En 1966, yo era un joven provinciano sin mayores conocimientos ambientales que los solares de mi casa y los del cercano vecindario.

Mis ojos habían visto únicamente y de manera permanente la llanura espinosa del henequén, bañado a caudales por un sol encapsulado en sus pencas.

De purrum, ese mismo año conozco el bosque de Chapultepec, verde desde el pasto del piso hasta sus altas coníferas. Era una nueva, inusual e inusitada belleza frente a mis ojos. Dos años más adelante, era habitante de esa maravillosa zona boscosa del Distrito Federal, porque allí estaba La Academia de la Danza Mexicana, que daba un lugar para vivir a estudiantes de provincia, en lo que era conocido como “los habituarios”. Permanecí en ese sitio hasta su desaparición.

El bosque era mi entorno diario, lo caminaba para llegar a “la Diana”, el cine Chapultepec o cualquier Sanborns del rumbo. Lo caminaba hacia Campo Marte o buscando la Calzada de Tacubaya. Caminar entre ese bello mundo vegetal jamás era cansado. Era el ámbito del teatro. Ahí estaba el teatro del Bosque, Orientación, de la Danza, el Auditorio Nacional y la Escuela de Teatro. Todos nos veíamos, aunque no tuviéramos amistad personal. Era la época de Oscar Chávez, Ofelia Medina, Maruxa Villalta, Jacobo Jodorowsky, Isela Vega y otros famosos que por ahí andaban por ensayos o de paseo.

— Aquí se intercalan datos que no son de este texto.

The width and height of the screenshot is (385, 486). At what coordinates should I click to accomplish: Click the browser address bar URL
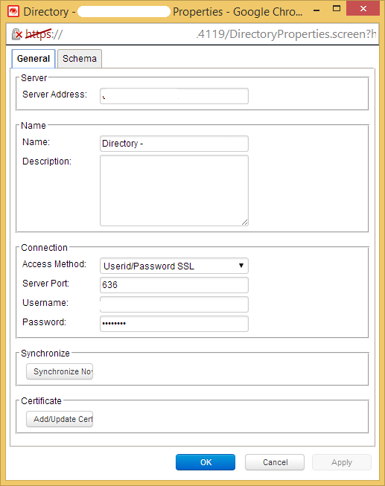[x=217, y=34]
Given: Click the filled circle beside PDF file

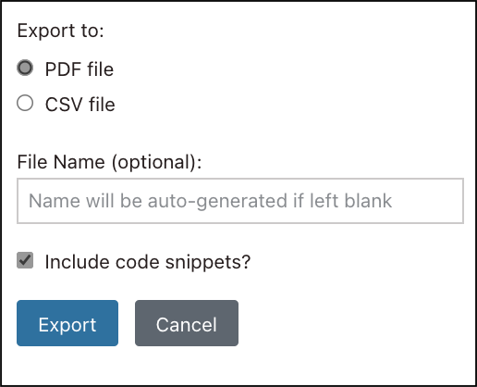Looking at the screenshot, I should click(25, 68).
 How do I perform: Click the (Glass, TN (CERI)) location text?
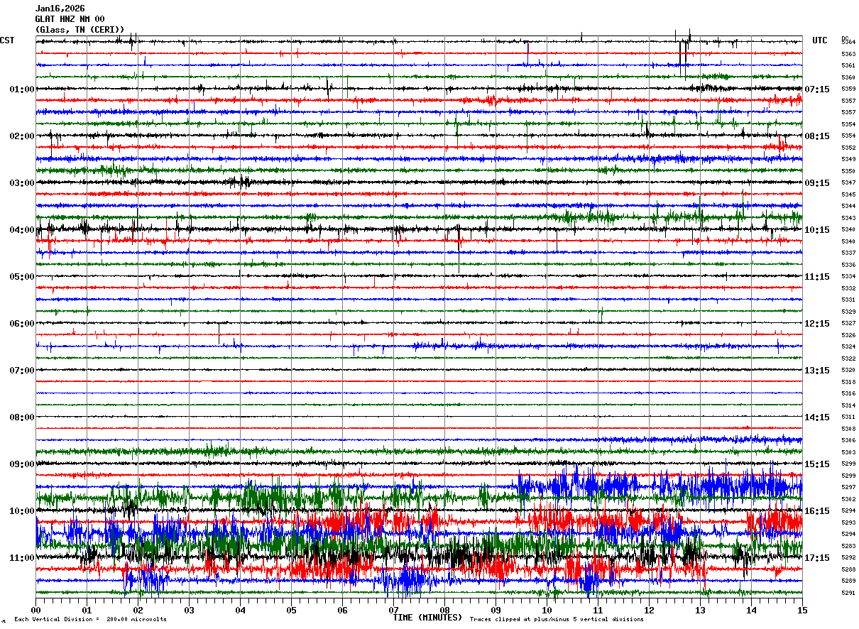(x=80, y=30)
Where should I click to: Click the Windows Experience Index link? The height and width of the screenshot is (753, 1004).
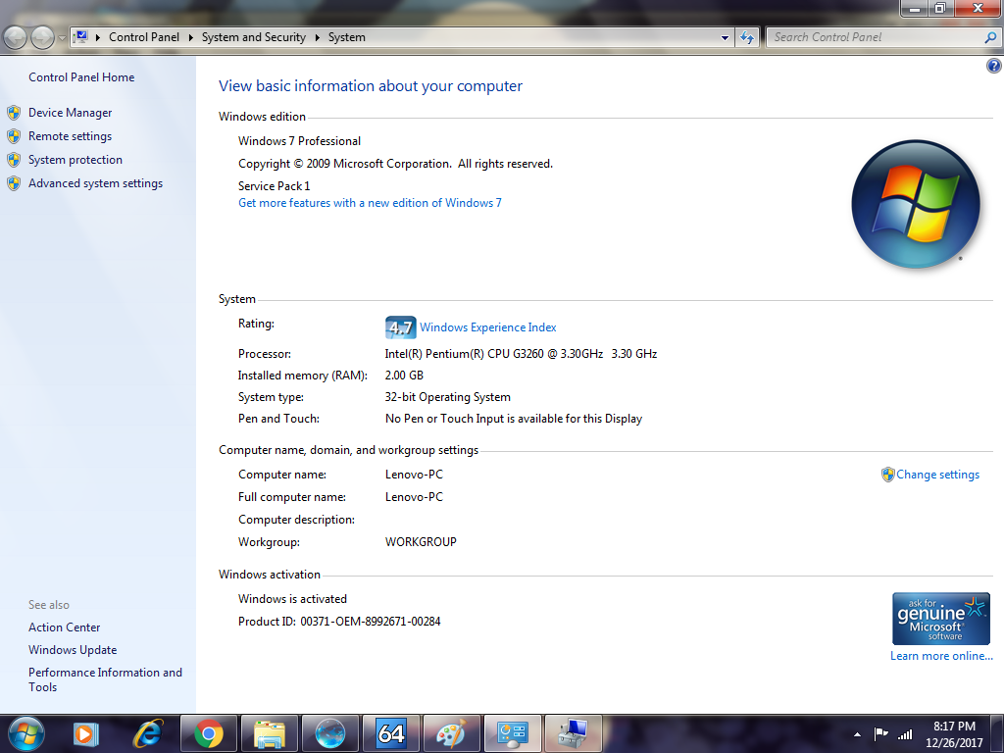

Hoy que se trabaja en ese mismo sitio, en un plan de acción para crear el parque artístico y cultural más grande del mundo, mi corazón de maniático diletante se emociona y vuelve al siglo pasado cuando la espesura del bosque, su neblina, frialdad no era cortada por el zumbido de los carros, el humo de los mofles y la horizontalidad de la luz de los fanales.

Había zonas prohibidas, la militar y los Pinos. Cosa graciosa, nunca resultó peligroso caminarlo de noche. ¿Se podría hacer eso hoy? O, por lo menos, ¿está permitido?

Ahí conocí el Audiorama y muchas flores no existentes en mi imaginario.

¿Qué sentir cuando te enteras que todas sus secciones se unificarán e intentarán dar una imagen de lo que en realidad siempre fue: un solo bosque. Conecto mi imaginación con el pasado y vislumbro el futuro; La unión de ambos tiempos me brindan un presente cercano que alcanzaré a ver y transitar. Estoy seguro que la unión de todas las partes boscosas, y de sus partes y conjuntos arquitectónicos históricos resultarán en una belleza engrandecida del Bosque de Chapultepec, el de los leones y la inmensa reja de forja inconmensurable.